Explanation: **Explanation:** In hyperthyroidism, the thyroid gland overproduces thyroid hormones, leading to an elevation in both total and free fractions. However, **Free Thyroxine (fT4)** is the most clinically significant substance found in excess because it represents the biologically active form of the hormone. **Why Free Thyroxine is the correct answer:** While total T4 increases, it is the **unbound (free) fraction** that is responsible for the clinical manifestations of thyrotoxicosis. Free T4 is independent of changes in thyroid-binding globulin (TBG) levels, making it the gold-standard diagnostic marker for confirming hyperthyroidism (alongside suppressed TSH).
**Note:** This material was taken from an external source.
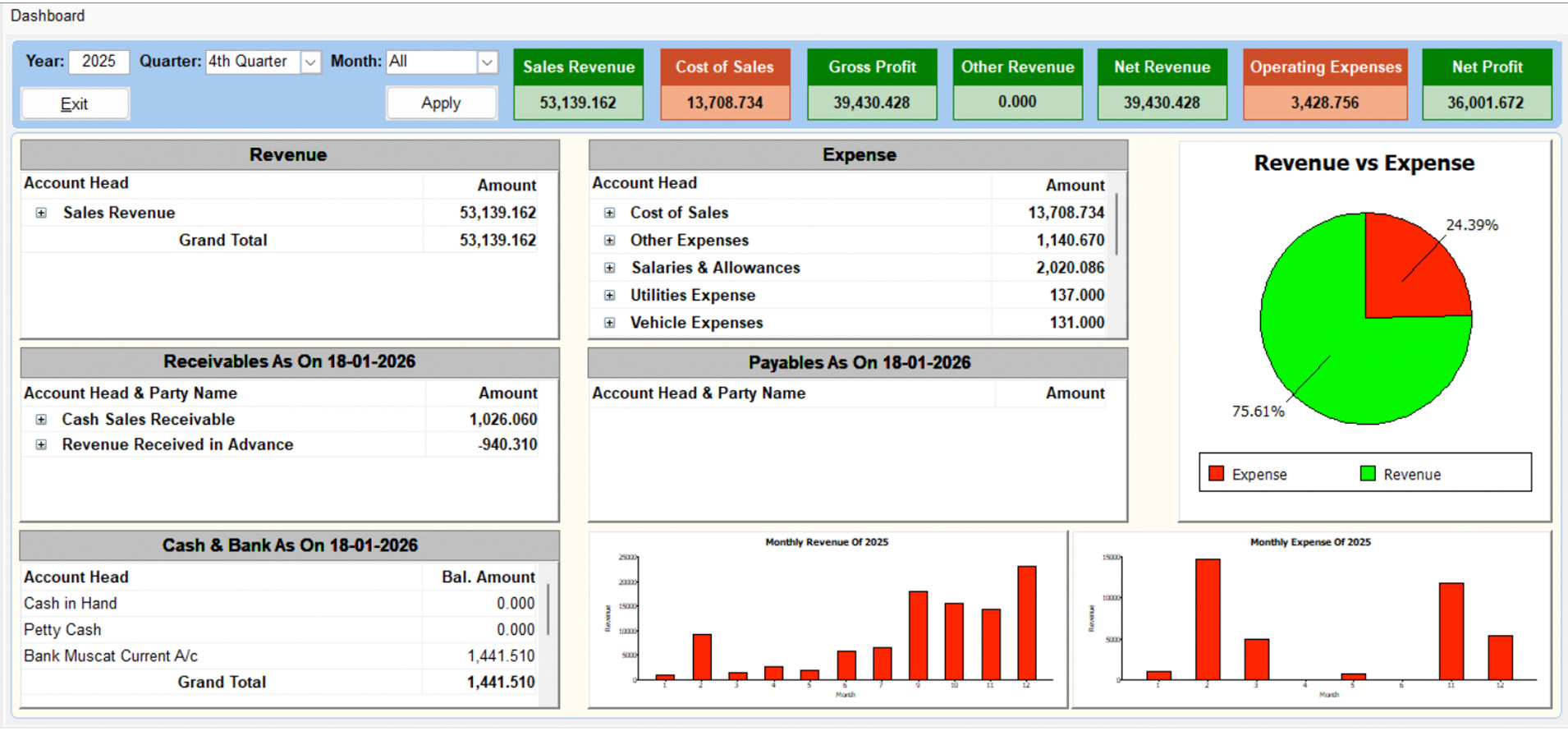Expand Other Expenses account head
Screen dimensions: 1568x731
point(609,241)
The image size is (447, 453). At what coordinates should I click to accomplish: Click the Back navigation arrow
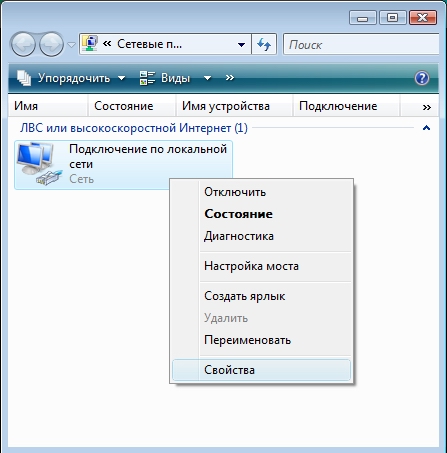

In almost all cases of hyperthyroidism (Graves' disease, toxic multinodular goiter), fT4 is significantly elevated. **Analysis of Incorrect Options:** * **T3:** While T3 is often elevated (and is the primary hormone in "T3 toxicosis"), T4 is the major secretory product of the thyroid gland. In standard hyperthyroidism, the rise in T4 is more characteristic and serves as the primary screening parameter. * **Protein-bound thyroxine:** Over 99% of T4 is bound to proteins (TBG, transthyretin). While this level rises in hyperthyroidism, it can also rise due to non-thyroidal factors like pregnancy or OCP use (which increase TBG). Therefore, it is not as definitive a marker of the hyperthyroid state as fT4. * **Reverse T3 (rT3):** This is a biologically inactive isomer. While it may increase in hyperthyroidism, it is most notably elevated in **Euthyroid Sick Syndrome** due to decreased peripheral conversion of T4 to T3. **High-Yield Clinical Pearls for NEET-PG:** * **Best Screening Test:** Serum TSH (it is the most sensitive). * **Best Confirmatory Test:** Free T4. * **T3 Toxicosis:** High T3, Low TSH, but **Normal T4**. Suspect this if clinical features of hyperthyroidism exist but T4 is normal. * **Wolff-Chaikoff Effect:** Transient inhibition of thyroid hormone synthesis due to high iodine intake.